2E n t s c h e i d u n g s g r ü n d e :
3Die zulässige Berufung der Beklagten hat in der Sache Erfolg und führt - unter Abänderung des angefochtenen Urteils - zur Abweisung der auf Beseitigung der von den Beklagten angebrachten Parabolantenne gerichteten Klage. Die Beklagten haben auf der Grundlage des zwischen den Parteien fortbestehenden Mietverhältnisses einen Anspruch darauf, dass die Klägerin die Parabolantenne - weiterhin - duldet. Dieser Anspruch steht der von der Klägerin geltend gemachten Beseitigung der Parabolantenne entgegen.
4Der vorgenannte Anspruch ergibt sich daraus, dass die Abwägung der im Rahmen des vertragsgemäßen Mietgebrauchs im Sinneder §§ 535, 536 BGB zu wertenden einschlägigen grundrechtsrelevanten Interessen der Parteien, nämlich des durch Artikel 5 Abs. 1 S. 1 2. Halbsatz GG geschützten Informationsinteresses der Beklagten und des durch Artikel 14 Abs. 1 S. 1 GG geschützten Eigentumsinteresses der Klägerin, ein Überwiegen des Interesses der Beklagten ergibt.
5Das Interesse der Beklagten richtet sich darauf, anstelle der vier türkischsprachigen Fernsehsender, die über den im Objekt S Straße ## vorhandenen Kabelanschluss empfangen werden können, mit Hilfe der von ihnen angebrachten Satellitenempfangsanlage die dreifache Zahl an türkischsprachigen Sendern, nämlich zwölf Sender, empfangen zu können. Die Kammer hat insoweit den in erster Instanz unwidersprochen gebliebenen Vortrag der Klägerin zugrunde gelegt, wonach vier türkischsprachige Sender über Kabel empfangen werden können, davon drei - wie im Berufungsverfahren klargestellt worden ist - nach Zukauf und Installation einer sogenannten D-Box. Soweit die Beklagten erstmals im Berufungsverfahren bestritten haben, dass über Kabel - wie vorgenannt - vier türkischsprachige Sender zu empfangen seien, sind die Beklagten mit diesem Vorbringen gemäß § 531 Abs. 2 Nr. 3 ZPO ausgeschlossen. Was die Zahl der über Satellit zu empfangenden türkischsprachigen Sender angeht, hatte die Kammer den in erster Instanz unstreitig gebliebenen Vortrag der Beklagten zugrunde zu legen, wonach sie über Satellit insgesamt zwölf - im Einzelnen aufgeführte - Sender empfangen können. Soweit die Beklagte erstmals im Berufungsverfahren - ohne nähere Substantiierung und von der Klägerin bestritten - behauptet haben, sie könnten über Satellit sogar zwanzig bzw. dreißig türkischsprachige Sender empfangen, so sind die Beklagten auch mit diesem Vortrag gemäß § 531 Abs. 2 Nr. 3 ZPO ausgeschlossen.
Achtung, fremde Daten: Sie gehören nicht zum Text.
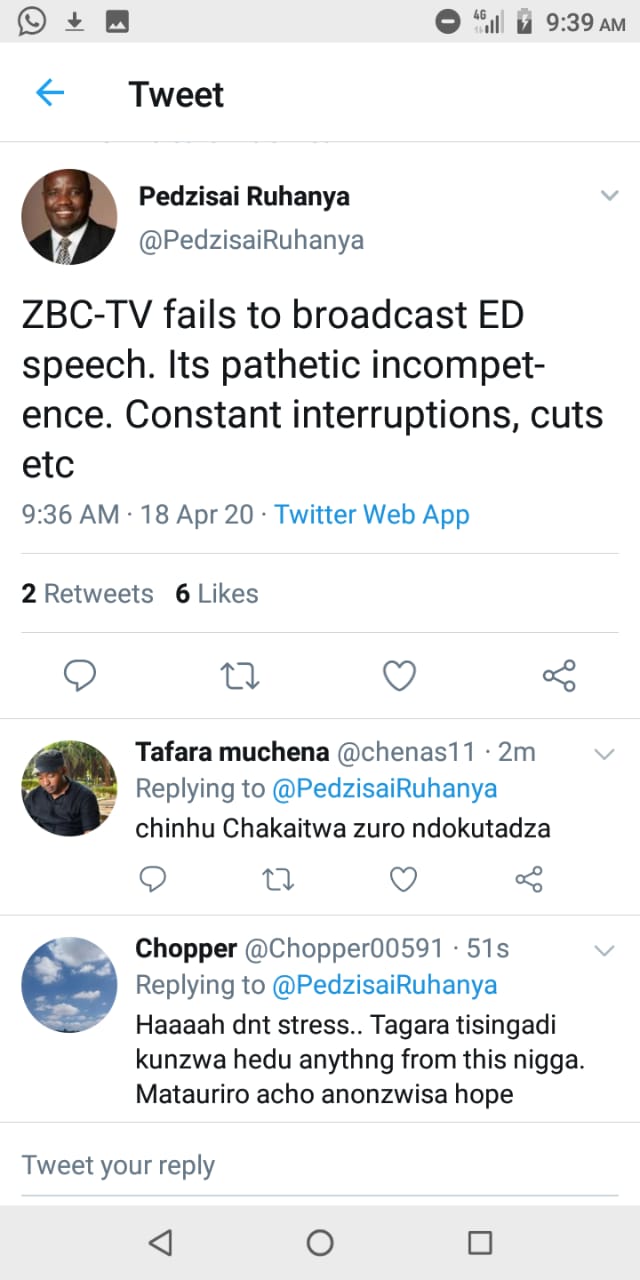
Task: Reply to Pedzisai Ruhanya's main tweet
Action: [80, 677]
6Das vorgenannte Interesse der Beklagten, anstelle von vier türkischsprachigen Sendern, die dreifache Zahl, nämlich zwölf Sender, empfangen zu können, ist ein grundrechtsrelevantes Interesse von erheblichem Belang. Ein greifbares Interesse der dem türkischen Kulturkreis entstammenden Beklagten an der Auswahl zwischen einer möglich großen Anzahl von Heimatprogrammen liegt auf der Hand. Dieses Interesse wird vorliegend noch besonders dadurch verstärkt, dass die Beklagten - wie sie unwidersprochen vorgetragen haben - der deutschen Sprache nur unzureichend mächtig sind. Die Möglichkeit einer solchen Auswahl an einer möglichst großen Zahl von Programmen wirkt der Gefahr einseitiger Information entgegen und eröffnet dem Benutzer die Möglichkeit diejenigen Sendungen zu empfangen, die seinen persönlichen Interessen, Neigungen und Bedürfnissen am besten entsprechen (vgl. grundlegend: BVerfG, WuM 1995, 693 f).
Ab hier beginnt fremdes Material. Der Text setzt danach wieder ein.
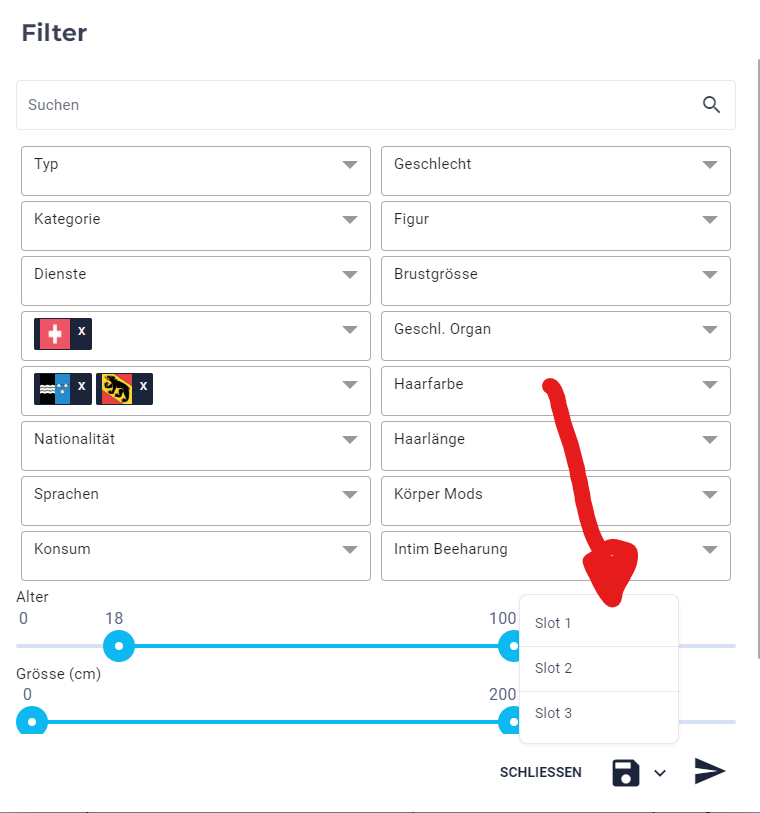Choose Slot 2 menu entry
This screenshot has width=760, height=813.
point(599,668)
7Letztlich ohne Erfolg hält die Klägerin dem entgegen, dass Informationsbedürfnis der Beklagten werde durch die über Kabel zu empfangenden türkischsprachigen Sender, die sogenannte "Vollprogramme" böten, hinreichend befriedigt. Die Kammer verkennt nicht, dass das vorgenannte Informationsinteresse der Beklagten - noch - schwerer wiegen würde, wenn die Beklagten ohne Satellitenempfangsanlage nur einen oder gar keinen türkischsprachigen Sender empfangen könnten. Andererseits liegt die entscheidende Schwäche der vorzitierten Argumentation der Klägerin darin, dass sie - notwendigerweise - zu einer inhaltlichen Bewertung der Programmangebote der Sender zwingt, nämlich dahin, ob die zur Verfügung stehenden Senderangebote das Informationsinteresse der Beklagten befriedigen oder nicht. Eine solche objektivierende Betrachtung aber ist kaum möglich; denn ein Programmangebot, das dem einen Nutzer genügt, mag einem anderen Nutzer als gänzlich unzureichend erscheinen. Vor allem aber ist eine inhaltliche Bewertung der ausgestrahlten Programme - als mehr oder weniger geeignet, ein objektiviertes Informationsbedürfnis zu befriedigen - dem Schutzgedanken der Informationsfreiheit schon im Ansatz fremd. Der Schutz der Informationsfreiheit besteht nämlich unabhängig von der - wie auch immer objektiviert zu fassenden - "Qualität" der ausgestrahlten Inhalte. So ist der Empfang von Nachrichtensendungen mit fundierten, ausführlichen Berichten in gleicher Weise geschützt wie der Empfang von Sendungen mit oberflächlichen oder gar inhaltlich falschen Nachrichten, der Empfang von abgewogenen Meinungsäußerungen in gleicher Weise wie die Entgegennahme von einseitigen, ggf. sogar reißerischen Ansichten und schließlich der Empfang von Nachrichten, politischen, sozialen oder kulturellen Beiträgen in gleicher Weise wie er von Musik- und Unterhaltungssendungen.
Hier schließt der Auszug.